A takeover in commerce refers to one company (the acquirer) purchasing another (the target). Such events resemble mergers, but without the formation of a new company.

Table of contents
1 Occurrence
2 Forms of takeover
3 Strategies

Occurrence

Corporate takeovers occur readily in the United States and in the United Kingdom. They do not happen often in Germany because of the dual board structure, in Japan because companies have interlocking sets of ownerships known as keiretsu or in the People's Republic of China because the state majority-owns most publicly listed companies there.

Forms of takeover

Strategies

There are a variety of reasons that an acquiring company may wish to purchase another company. Some takeovers are opportunistic: the target company may simply be very reasonably priced, for one reason or another, and the acquiring company may decide that in the time period that's important to it, it will end up making money by purchasing the target company, because of its normal profitability. The massive holding company Berkshire Hathaway seems to profited very well over time by purchasing many companies opportunistically in this way.

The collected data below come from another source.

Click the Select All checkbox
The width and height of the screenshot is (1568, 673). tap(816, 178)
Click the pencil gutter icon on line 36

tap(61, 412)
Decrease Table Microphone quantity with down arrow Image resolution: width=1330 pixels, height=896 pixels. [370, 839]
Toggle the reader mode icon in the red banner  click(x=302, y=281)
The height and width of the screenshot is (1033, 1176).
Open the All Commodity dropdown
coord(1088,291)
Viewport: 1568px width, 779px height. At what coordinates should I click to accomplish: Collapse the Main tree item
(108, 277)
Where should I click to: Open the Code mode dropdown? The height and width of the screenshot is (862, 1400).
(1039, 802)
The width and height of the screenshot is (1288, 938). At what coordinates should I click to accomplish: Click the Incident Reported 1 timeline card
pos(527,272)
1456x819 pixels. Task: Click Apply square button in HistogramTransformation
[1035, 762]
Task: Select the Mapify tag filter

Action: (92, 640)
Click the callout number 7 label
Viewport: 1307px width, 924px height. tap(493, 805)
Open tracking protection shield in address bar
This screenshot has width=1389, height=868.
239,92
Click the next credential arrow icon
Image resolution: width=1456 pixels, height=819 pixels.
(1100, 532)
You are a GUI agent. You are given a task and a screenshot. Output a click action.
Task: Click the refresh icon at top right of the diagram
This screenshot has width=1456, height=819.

Other takeovers are strategic in that they are thought to have secondary effects beyond the simple effect of the profitability of the target company being added to the acquiring company's profitability. For example, an acquiring company may decide to purchase a company that is profitable on its own accord but also has good distribution capabilities in new areas which the acquiring company can utilize for its own products as well. A target company might be attractive because it allows the acquiring company to enter a new market with a running start, without having to take on the risk, time, and expense of starting a new division that would compete in this new market. An acquiring company could decide to take over a competitor not only because the competitor is profitable, but in order to eliminate competition in its field and make it easier, in the long term, to raise prices; or in the belief that the combined company can be more profitable than the two companies would be separately due to a reduction of redundant functions; or, if an acquiring company has a major competitor it wants to attack, it may purchase a target company which already competes with that major competitor in some other area or product line.

Critics often charge that very large companies execute takeovers in order to boost their reported revenue (sales to customers), without giving sufficient regard to profit, which generally takes a hit when a company is acquired because of all the costs involved, and because a premium is always paid if the target company is financially healthy and not already desperate to be taken over. The widespread belief in this criticism is demonstrated by the fact that a takeover announcement typically drives up the stock price of the target company, and forces down that of the acquiring company.

The target company has several methods to avoid a takeover, if it wishes. These include legal actions, as in the case of the Hewlett-Packard purchase of Compaq, or the use of a poison pill, as set up by Transmeta.

Most dot-com companies were created for the express purpose of being taken over with a consequent immediate profit for their owners, as opposed to the usual purpose of creating a business: to create profit for its owners over time by generating cash which is paid in dividends.